Reputation: 11
I have to implement two mapReduce jobs where a Mapper in phase II (Mapper_2) needs to have an output of the Reducer in phase I (reducer_1).
Mapper_2 also needs another input that is a big text file (2TB).
I have written as follows but my question is: text input will be split amongst nodes in the cluster, but what about output of reducer _1 as I want each mapper in phase II to have the whole of Reducer_1's output.
MultipleInputs.addInputPath(Job, TextInputPath, SomeInputFormat.class, Mapper_2.class);
MultipleInputs.addInputPath(Job, Ruducer_1OutputPath, SomeInputFormat.class, Mapper_2.class);
Upvotes: 0
Views: 87
Reputation: 660
Your use of multiple inputs seems fine.

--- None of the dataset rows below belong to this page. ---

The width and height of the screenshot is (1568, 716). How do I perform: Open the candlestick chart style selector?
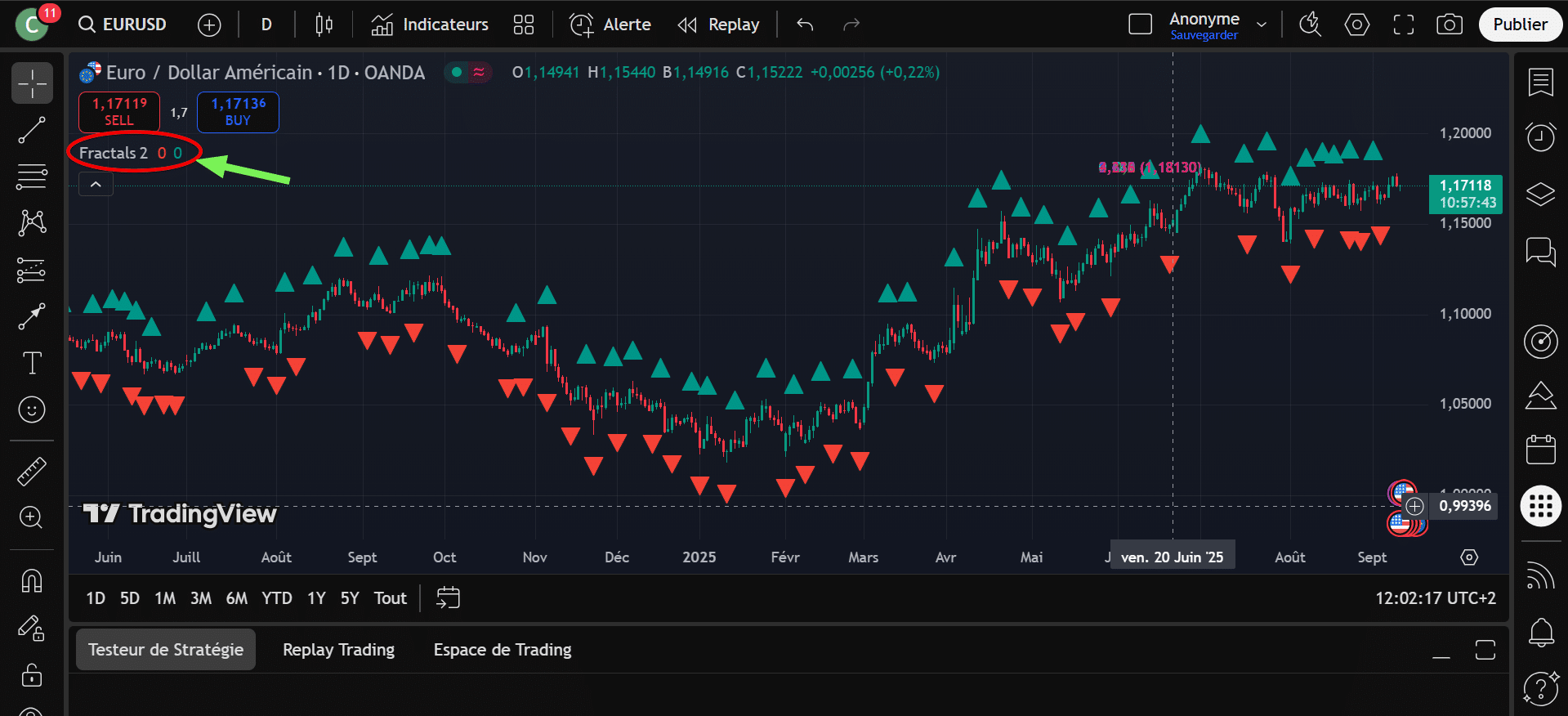point(324,25)
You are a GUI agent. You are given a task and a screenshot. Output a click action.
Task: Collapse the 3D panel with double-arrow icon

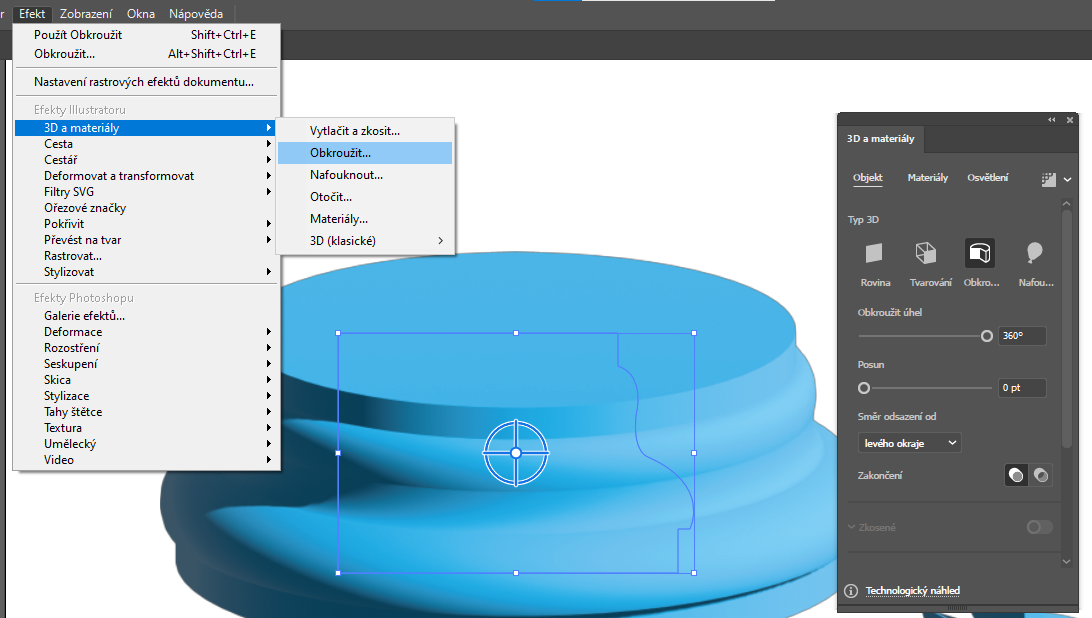(x=1052, y=119)
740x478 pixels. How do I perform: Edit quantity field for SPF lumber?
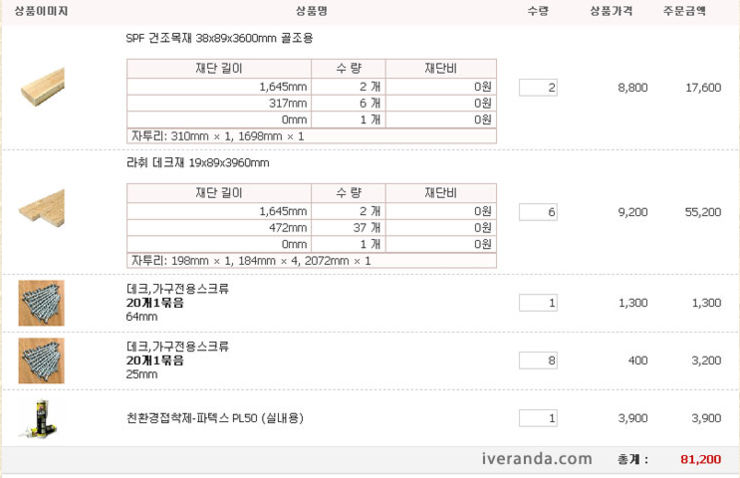click(x=538, y=88)
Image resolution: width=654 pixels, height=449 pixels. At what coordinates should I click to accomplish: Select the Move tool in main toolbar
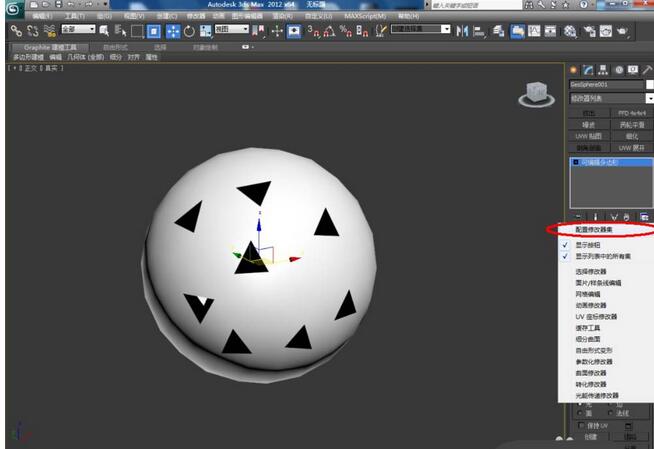tap(173, 31)
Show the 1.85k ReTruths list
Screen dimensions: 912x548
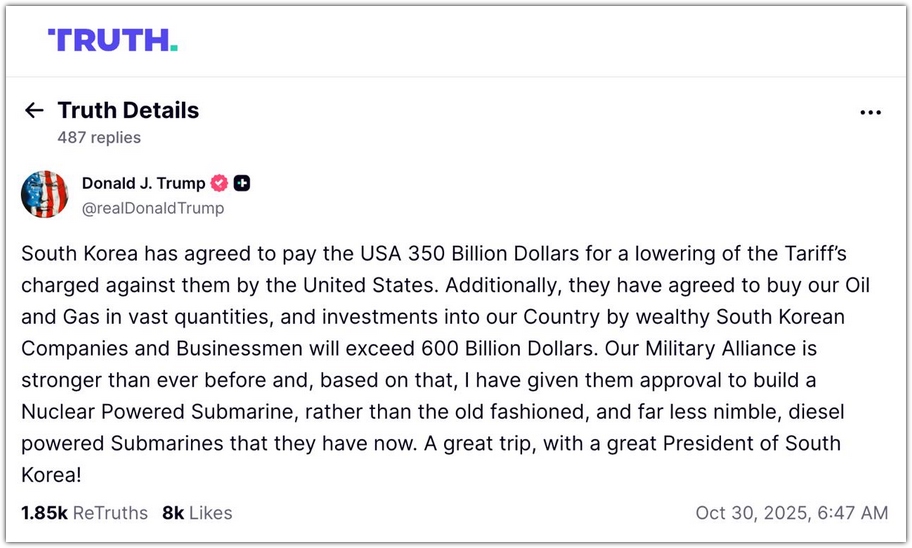[x=84, y=513]
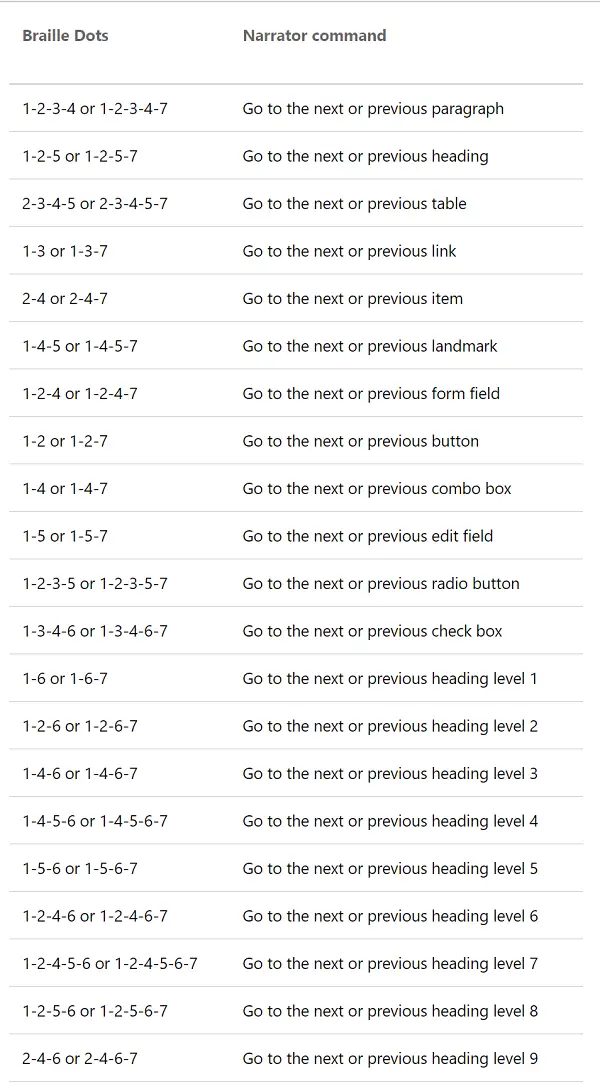This screenshot has width=600, height=1086.
Task: Select the '1-2-3-4 or 1-2-3-4-7' braille dots cell
Action: coord(95,109)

I would look at using the distributed cache for the output of reducer_1 to be shared with mapper_2.
JobConf job = new JobConf();
DistributedCache.addCacheFile(new URI("/path/to/reducer_1/ouput"),
job);
Also, when using Distributed Cache, remember to read the cache file in the setup method of mapper_2.
setup() runs once for each mapper before map() gets called and cleanup() runs once for each mapper after the last call to map()
Upvotes: 1